The Council has a scheme to plant 700,000 trees and that is already underway, but the authority is also dealing with the problem of Ash dieback. It is a highly destructive disease caused by a fungus and can lead to infected trees shedding branches or limbs, or potentially falling as the tree dies. It is estimated that there are more than 500,000 Ash trees in Leicestershire, although the exact number is not known. Over 120,000 of them are next to roads.
As many of the trees are on private land the Council has launched a campaign to raise awareness of the issue among residents, businesses and landowners, to remind them of their responsibility to ensure their trees do not become a hazard to road users or people using adjacent pavements.
Ash Dieback enters a tree through the leaves and bark and young trees die within two years, but mature trees usually last longer. Large trees can become dangerous long before they die, so owners must take action to ensure safety. An infection at a point close to ground level can cause an entire tree to become unstable and dangerous over a short period with no obvious Dieback symptoms in the crown. Diseased trees will show dead tips, sometimes discoloured. There may also be a "pom-pom" effect, with clumps of living leaves around the areas affected by the disease.
The following information has been issued by the County Council:
"While safety is a priority, felling the tree should not be the first option, particularly as some Ash trees are known to show resistance to Ash Dieback, and we have been part of a national effort to secure genetic material from these trees to try to ensure the future of the species.
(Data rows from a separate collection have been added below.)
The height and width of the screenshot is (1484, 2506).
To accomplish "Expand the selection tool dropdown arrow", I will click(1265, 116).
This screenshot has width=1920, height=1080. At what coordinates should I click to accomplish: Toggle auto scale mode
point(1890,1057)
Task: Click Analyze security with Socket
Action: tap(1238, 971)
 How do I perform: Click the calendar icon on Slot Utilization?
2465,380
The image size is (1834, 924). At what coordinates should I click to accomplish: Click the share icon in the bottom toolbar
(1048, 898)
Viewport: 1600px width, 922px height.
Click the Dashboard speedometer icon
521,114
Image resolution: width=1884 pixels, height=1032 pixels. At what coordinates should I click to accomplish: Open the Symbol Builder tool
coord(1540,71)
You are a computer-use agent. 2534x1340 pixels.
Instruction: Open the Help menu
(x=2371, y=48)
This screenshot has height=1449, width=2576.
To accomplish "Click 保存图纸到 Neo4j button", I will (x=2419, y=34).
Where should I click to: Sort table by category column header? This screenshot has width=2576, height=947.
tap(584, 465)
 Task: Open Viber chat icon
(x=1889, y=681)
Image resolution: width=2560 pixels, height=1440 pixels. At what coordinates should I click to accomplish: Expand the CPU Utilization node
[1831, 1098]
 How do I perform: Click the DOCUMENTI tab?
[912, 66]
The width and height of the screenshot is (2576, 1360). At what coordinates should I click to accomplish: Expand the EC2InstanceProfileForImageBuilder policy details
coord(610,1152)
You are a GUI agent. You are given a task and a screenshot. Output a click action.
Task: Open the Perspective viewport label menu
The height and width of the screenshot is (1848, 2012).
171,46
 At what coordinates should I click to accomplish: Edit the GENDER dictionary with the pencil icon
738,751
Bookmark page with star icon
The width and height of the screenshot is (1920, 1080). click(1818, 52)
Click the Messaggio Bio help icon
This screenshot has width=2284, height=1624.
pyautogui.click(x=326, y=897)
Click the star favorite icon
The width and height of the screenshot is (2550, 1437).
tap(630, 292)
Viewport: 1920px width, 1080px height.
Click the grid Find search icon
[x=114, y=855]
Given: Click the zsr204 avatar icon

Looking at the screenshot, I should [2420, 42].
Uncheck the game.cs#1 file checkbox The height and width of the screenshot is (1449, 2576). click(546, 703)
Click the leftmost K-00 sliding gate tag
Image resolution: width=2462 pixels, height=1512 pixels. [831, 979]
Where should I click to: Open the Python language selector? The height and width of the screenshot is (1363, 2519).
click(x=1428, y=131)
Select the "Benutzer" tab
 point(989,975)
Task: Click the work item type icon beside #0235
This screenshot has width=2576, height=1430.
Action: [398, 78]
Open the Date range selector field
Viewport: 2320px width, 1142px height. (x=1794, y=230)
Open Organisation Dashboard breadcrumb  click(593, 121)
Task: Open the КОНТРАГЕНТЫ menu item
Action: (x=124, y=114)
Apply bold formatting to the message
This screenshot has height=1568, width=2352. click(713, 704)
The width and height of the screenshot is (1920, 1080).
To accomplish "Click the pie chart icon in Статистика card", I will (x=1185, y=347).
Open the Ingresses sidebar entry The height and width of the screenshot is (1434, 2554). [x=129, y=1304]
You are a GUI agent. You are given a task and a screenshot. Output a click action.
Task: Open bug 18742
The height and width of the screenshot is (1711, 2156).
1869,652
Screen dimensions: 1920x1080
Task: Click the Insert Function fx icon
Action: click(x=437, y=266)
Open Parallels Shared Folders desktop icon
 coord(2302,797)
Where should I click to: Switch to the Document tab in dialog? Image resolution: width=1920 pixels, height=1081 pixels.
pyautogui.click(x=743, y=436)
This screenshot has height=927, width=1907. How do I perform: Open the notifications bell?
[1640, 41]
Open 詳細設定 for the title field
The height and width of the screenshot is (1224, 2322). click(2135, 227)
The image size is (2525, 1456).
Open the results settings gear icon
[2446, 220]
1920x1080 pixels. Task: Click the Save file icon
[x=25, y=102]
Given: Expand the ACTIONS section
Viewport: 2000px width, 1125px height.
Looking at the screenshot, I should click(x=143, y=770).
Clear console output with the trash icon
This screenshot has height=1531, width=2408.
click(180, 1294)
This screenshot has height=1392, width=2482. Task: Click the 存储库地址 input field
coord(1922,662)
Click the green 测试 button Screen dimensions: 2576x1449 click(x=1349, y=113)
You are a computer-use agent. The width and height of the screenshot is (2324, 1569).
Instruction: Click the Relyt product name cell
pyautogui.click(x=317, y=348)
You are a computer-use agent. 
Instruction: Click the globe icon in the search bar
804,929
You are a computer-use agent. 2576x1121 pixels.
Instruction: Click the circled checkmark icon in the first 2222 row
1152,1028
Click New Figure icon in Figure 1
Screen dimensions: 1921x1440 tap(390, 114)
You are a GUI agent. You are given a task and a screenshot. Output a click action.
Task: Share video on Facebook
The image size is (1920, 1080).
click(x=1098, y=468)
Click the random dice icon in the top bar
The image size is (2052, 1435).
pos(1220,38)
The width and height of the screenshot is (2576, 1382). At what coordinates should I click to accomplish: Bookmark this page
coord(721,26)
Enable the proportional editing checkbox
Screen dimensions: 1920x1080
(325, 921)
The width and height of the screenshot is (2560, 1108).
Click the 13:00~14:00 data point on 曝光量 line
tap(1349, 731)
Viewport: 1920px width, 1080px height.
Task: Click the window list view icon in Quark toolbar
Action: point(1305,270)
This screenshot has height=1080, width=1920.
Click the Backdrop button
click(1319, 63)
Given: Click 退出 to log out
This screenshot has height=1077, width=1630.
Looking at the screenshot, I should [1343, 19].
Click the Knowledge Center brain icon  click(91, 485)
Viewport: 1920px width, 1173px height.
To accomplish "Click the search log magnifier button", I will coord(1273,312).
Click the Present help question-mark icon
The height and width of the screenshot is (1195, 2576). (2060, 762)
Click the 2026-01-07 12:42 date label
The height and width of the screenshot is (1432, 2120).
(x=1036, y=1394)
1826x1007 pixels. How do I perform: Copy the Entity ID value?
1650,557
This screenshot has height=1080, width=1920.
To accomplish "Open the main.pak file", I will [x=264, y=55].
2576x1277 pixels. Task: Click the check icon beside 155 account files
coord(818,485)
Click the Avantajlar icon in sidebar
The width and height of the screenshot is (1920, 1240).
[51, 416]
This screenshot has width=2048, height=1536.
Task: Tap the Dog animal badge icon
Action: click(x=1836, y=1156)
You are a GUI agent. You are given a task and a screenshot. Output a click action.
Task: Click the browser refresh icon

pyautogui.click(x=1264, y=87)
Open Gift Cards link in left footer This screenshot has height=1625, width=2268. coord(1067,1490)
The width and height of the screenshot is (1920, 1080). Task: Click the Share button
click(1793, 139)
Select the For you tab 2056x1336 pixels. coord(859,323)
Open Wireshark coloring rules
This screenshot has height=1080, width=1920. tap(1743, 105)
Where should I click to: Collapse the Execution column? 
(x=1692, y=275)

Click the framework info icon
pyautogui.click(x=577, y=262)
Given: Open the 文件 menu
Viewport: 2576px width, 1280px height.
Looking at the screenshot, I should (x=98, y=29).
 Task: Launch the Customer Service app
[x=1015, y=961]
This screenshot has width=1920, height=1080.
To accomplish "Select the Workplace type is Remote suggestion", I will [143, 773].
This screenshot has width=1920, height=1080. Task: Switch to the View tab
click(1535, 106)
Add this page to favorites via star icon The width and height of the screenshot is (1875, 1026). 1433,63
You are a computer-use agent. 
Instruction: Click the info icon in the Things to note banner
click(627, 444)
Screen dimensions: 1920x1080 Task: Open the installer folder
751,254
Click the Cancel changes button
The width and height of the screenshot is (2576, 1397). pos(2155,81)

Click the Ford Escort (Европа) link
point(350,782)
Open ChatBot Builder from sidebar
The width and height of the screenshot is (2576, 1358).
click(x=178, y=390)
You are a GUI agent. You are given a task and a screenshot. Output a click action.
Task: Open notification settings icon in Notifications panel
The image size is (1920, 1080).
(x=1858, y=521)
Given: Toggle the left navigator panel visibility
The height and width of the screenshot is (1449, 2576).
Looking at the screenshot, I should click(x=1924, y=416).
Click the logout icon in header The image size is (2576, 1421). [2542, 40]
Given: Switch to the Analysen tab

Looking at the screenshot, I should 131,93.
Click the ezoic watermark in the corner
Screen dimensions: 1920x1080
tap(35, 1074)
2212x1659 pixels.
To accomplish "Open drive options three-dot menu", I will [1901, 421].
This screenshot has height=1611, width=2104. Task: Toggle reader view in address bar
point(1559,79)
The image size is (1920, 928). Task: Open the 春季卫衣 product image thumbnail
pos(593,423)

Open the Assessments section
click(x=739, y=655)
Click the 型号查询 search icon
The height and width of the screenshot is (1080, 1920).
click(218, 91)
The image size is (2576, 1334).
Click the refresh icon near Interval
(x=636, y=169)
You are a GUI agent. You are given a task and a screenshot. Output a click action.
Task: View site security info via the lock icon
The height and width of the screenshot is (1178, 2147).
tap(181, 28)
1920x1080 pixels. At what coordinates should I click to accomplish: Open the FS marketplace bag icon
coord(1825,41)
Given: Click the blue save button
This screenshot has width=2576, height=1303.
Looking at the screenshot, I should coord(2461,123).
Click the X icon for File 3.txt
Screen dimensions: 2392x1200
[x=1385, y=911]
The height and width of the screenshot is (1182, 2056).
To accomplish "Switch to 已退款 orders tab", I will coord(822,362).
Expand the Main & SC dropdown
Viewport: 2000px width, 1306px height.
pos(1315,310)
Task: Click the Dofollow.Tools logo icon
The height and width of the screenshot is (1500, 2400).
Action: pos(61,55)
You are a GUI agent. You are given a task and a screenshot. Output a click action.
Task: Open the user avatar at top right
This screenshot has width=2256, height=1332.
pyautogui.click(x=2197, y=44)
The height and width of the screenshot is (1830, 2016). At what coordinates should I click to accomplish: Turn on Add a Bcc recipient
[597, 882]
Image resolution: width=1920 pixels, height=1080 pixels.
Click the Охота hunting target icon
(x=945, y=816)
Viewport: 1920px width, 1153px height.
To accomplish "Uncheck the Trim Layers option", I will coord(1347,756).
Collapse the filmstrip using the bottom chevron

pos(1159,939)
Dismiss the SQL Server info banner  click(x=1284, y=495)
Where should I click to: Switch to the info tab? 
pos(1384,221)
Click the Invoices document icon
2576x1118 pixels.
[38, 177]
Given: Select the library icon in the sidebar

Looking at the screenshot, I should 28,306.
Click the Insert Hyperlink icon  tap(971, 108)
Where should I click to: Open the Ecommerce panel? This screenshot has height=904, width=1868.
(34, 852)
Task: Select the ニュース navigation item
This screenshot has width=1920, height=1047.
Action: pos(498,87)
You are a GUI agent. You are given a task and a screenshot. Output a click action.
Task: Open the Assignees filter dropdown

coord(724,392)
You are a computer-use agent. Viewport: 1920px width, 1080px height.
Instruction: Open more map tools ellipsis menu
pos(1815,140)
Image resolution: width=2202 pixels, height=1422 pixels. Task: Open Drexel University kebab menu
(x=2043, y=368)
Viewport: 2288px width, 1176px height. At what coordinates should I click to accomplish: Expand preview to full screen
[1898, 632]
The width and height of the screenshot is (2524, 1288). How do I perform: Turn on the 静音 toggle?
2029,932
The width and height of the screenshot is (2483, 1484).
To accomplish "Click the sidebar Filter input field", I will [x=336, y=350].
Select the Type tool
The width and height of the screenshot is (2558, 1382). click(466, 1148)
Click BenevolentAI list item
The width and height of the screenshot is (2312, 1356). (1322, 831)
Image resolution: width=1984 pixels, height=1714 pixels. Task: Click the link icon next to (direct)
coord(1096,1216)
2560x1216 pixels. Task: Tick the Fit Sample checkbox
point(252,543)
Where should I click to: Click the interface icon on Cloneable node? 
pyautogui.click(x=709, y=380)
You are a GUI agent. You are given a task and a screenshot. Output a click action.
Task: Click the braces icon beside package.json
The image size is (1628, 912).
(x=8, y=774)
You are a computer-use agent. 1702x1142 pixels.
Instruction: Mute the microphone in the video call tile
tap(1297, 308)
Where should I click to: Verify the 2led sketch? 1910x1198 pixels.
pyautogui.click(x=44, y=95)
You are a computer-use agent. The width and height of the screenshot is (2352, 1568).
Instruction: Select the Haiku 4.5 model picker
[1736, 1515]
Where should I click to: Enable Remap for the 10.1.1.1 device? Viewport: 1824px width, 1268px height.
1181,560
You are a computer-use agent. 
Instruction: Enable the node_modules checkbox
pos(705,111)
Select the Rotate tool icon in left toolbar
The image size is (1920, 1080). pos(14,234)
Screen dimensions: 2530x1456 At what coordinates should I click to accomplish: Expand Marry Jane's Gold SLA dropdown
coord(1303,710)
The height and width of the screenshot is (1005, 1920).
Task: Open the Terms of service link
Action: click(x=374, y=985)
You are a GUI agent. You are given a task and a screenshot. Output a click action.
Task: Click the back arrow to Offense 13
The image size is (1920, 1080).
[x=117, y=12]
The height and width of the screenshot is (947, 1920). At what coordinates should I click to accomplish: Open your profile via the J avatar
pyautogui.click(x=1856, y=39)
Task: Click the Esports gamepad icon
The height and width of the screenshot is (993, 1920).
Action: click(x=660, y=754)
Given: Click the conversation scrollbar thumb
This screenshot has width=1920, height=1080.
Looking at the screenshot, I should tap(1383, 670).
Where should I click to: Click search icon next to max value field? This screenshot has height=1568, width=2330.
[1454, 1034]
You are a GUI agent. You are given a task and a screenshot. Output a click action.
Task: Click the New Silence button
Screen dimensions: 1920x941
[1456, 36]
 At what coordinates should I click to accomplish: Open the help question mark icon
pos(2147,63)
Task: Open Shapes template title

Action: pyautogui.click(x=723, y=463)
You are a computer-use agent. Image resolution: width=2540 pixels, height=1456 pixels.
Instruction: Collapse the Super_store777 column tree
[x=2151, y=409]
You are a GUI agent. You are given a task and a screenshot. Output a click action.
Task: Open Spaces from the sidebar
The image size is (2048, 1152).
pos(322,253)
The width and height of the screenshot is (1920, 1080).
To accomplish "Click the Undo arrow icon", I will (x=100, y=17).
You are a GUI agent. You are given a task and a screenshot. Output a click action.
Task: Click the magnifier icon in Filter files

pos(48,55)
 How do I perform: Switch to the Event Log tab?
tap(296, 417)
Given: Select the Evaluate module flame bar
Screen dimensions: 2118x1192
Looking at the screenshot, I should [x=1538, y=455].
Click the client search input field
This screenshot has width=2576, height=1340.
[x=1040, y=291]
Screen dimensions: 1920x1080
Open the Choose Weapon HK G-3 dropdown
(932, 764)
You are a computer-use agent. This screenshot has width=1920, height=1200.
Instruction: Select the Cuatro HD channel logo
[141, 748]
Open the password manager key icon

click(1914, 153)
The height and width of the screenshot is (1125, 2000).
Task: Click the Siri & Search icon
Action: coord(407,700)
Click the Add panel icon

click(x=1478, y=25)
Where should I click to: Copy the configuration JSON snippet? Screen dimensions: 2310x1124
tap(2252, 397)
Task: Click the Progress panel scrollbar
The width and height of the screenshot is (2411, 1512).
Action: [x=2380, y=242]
It is important to remember that Ash is one of our most common native trees and is incredibly valuable for wildlife. We should stress that you shouldn't fell any trees unless you have to. In many cases it may be possible to reduce the risk by pruning branches, re-routing paths, or even repositioning items away from the tree so that people can avoid being in the immediate area. Always check trees for active bird nests or bat breeding or roosting sites, or other special species, well before undertaking any work.
People should also be aware that, with certain exemptions, all trees in Britain are protected by the Forestry Act, which means that a felling licence is required to remove them. Tree owners should be clear that their tree is in an exempted category, which include trees in gardens, or obtain a licence, before any felling takes place."
For more information people are asked to go to:
Leicestershire is one of the least wooded areas of the country, with currently some 6% being woodland, well below the national average of 10%. The County Council manages approximately 321,000 trees, but with diseases such as Ash Dieback placing more trees under threat the authority's strategy and action plan, adopted in May 2020, will see the number of trees across the county increase significantly.
The County Council offers a free tree scheme for landowners affected by Ash Dieback, in partnership with the Woodland Trust. The scheme aims to replant native trees across the county to replace trees lost in the landscape.